» **AIM OF THE TASK**: Give the lines below again, exactly as they stand, and leave out the images.

Top of ENTRIES SUPPLIED

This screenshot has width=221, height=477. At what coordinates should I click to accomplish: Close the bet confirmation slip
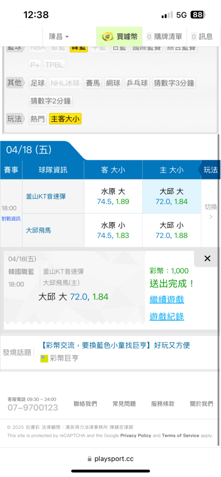pos(207,259)
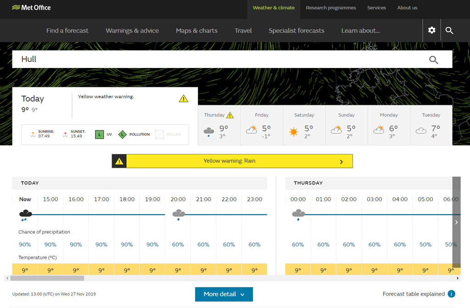Open settings via the gear icon

(431, 30)
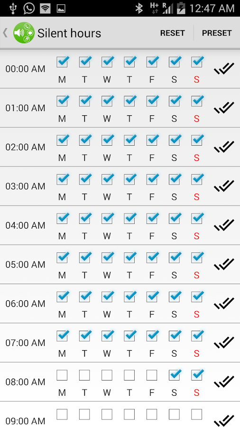Tap the 01:00 AM time label
The width and height of the screenshot is (240, 427).
click(x=25, y=108)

Bottom of ENTRIES SUPPLIED

» **THE COMPLETED TASK**:
This screenshot has width=221, height=477. At what coordinates should I click to accomplish: Close the bet confirmation slip
pos(207,259)
Open settings via the gear icon

(431, 30)
Tap the 01:00 AM time label
The width and height of the screenshot is (240, 427).
click(x=25, y=108)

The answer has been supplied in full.